I don't think she escaped, and she certainly won't escape justice after her death. What is tragic is the senselessness of all the evil, and how easily it spreads. This is always a challenge for those who are persecuted, that they not become like their persecutors. I had a debate with someone who I think is no longer posting, not a regular. His view was that Nuremberg trials were victor's justice and no justice at all. I, of course, vehemently disagreed.
I wonder how often this actually happens. Evil people are a breed apart. Good people harmed by evil people, and enraged by that wrongful harm, are not the same as the hatred held by those evil people. We live in a world where a LOT of evil people have tried to normalize the two, and guilt their victims, and claim all "violence" is equal. But it's not. There actually is good violence and bad violence. And good people who are harmed will usually harm themselves before they harm anyone else, no matter how hurt they are.
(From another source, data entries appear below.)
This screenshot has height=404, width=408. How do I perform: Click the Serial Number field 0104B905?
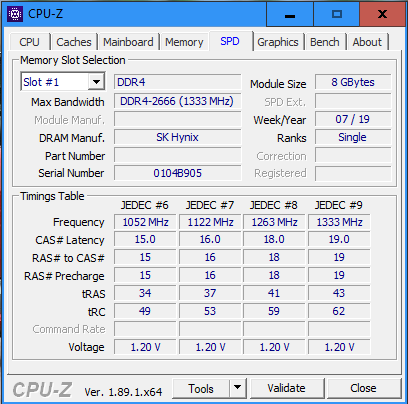click(177, 173)
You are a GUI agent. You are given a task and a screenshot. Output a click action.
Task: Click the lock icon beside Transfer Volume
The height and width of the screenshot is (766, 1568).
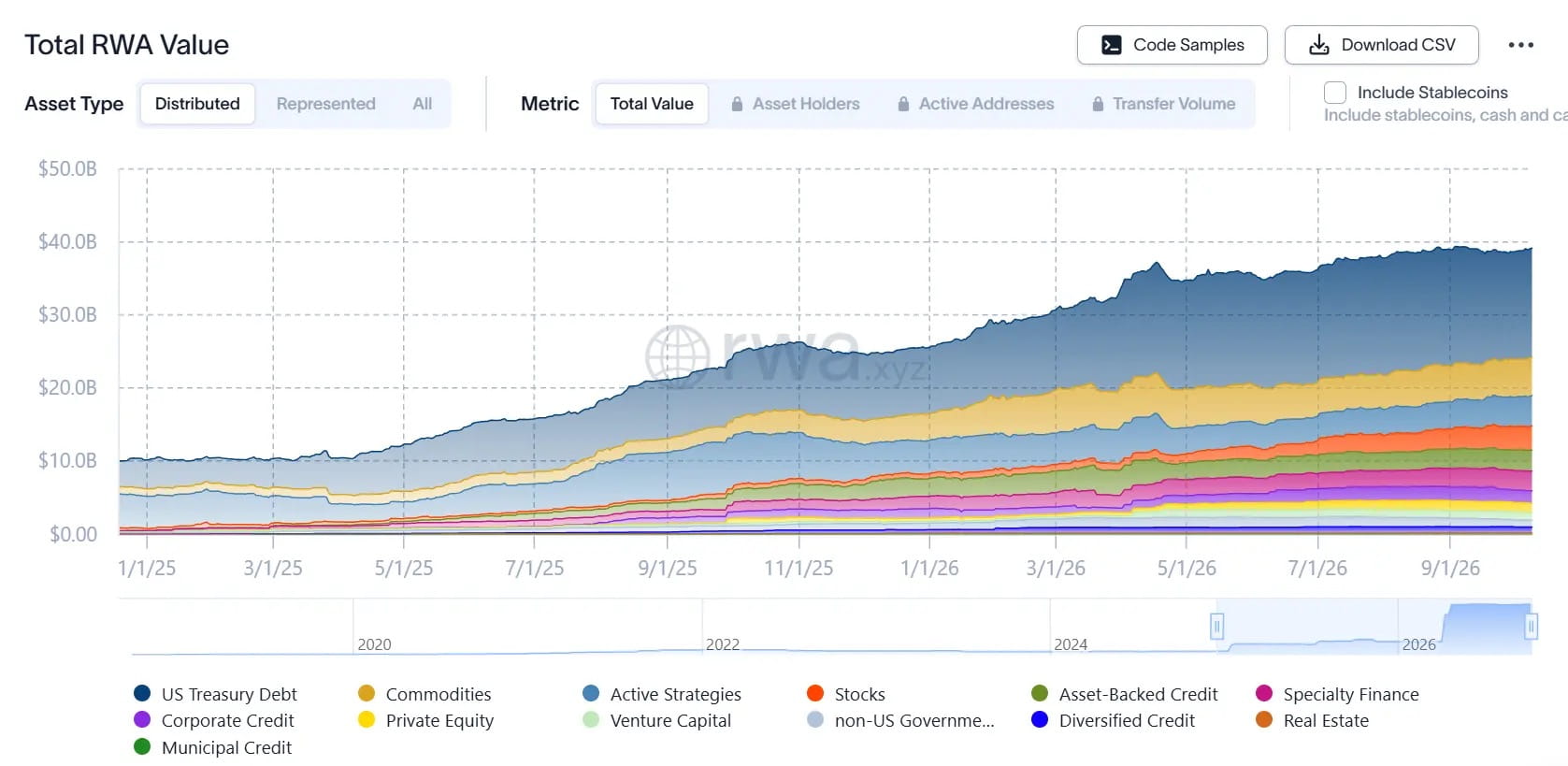coord(1098,104)
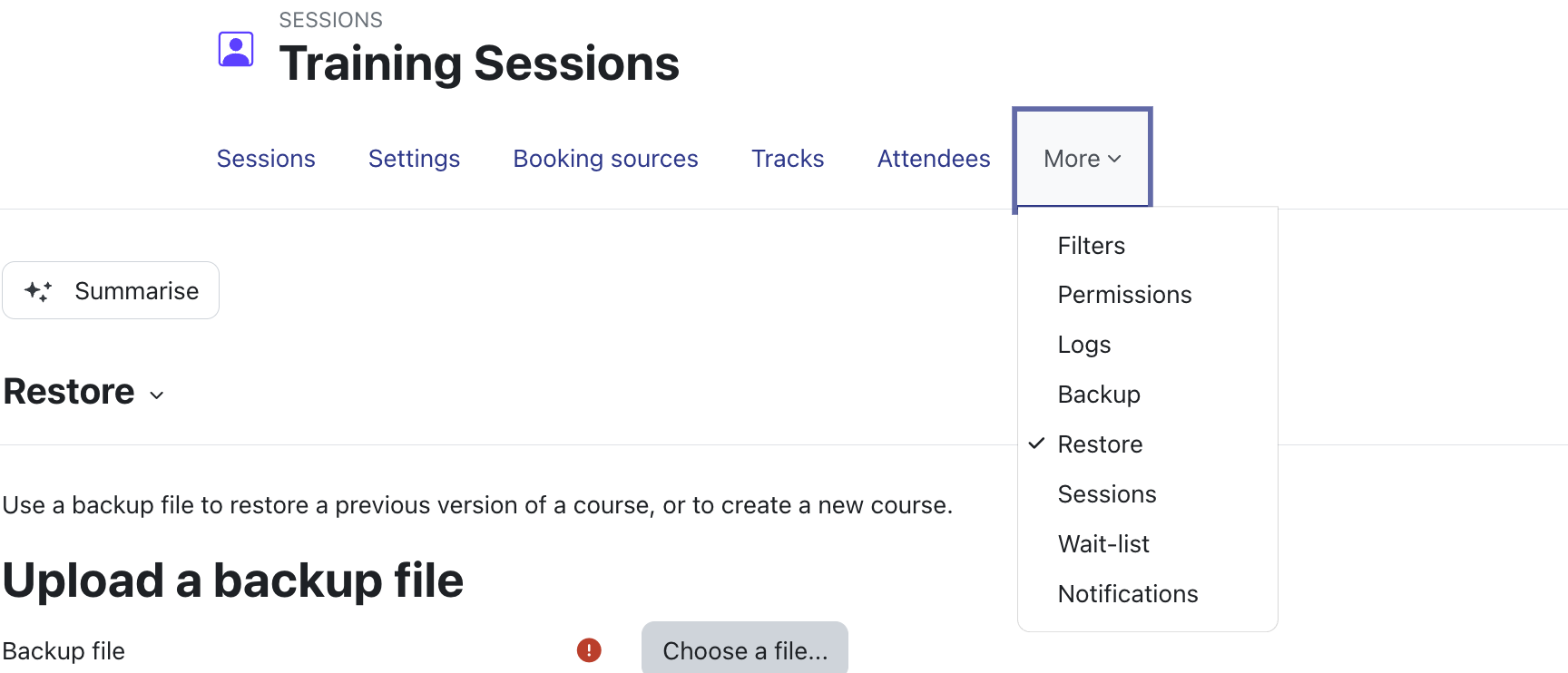Image resolution: width=1568 pixels, height=673 pixels.
Task: Click the checkmark next to Restore
Action: [1036, 444]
On the other hand, evil people look for any excuse to harm others, and any excue to claim normalcy and that "everybody does it." That's the root of my disagreement with the person telling this particular story - he feared becoming something he actually could never become, but he didn't know that. he compared himself to Mengele without any understanding that it is utterly impossible for such an equality to exist, starting with the fact that Mengele never once in his life worried about becoming something or someone evil.
As well, the idea that Mengele murdering his mother and sister was somehow the same as his killing an avowed female Nazi who had years of activity and support of the SS in a town next to a death camp is to turn innocence and guilt, let alone common sense, on its head.
But I do indeed believe that he may have actually feared he might become Mengele, no matter how confused and wrong that fear actually is. The Mengele's of the world have spent thousands of years making good people afraid of such impossibilities, so that they might hide among us, and escape justice.
I had a friend who was a Vietnam Vet who was very confused over this very thing. He got the guilts and became an alcoholic and lost sight of the simple fact that why we do things actually matters. he also, unfortunately, was a liberal, and it was through exposure to years of their "moral equivalency" and hypocritical "non-violence" mantras that - I believe - his own faith in himself eroded, until it collapsed. It's a terrible thing, a mind poison, and the extremity of the dualities this particular posted story makes me wonder if it's not largely made up, in order to invoke wrongful compassion for Nazi murderers.
After all, there are an enormous number of baby-carrying Muslim women actually in our country who firmly believe that every one of us non-Muslims should be killed, right down to our children, right now, today, if we don't abandon our freedoms and submit to their slavery. And they are proving their beliefs by doing just that to thousands of people around the world right now. So a comparison of that reality with this story about Nazis is hardly difficult, nor frivolous. Rather, I'd call it pretty damn dangerous.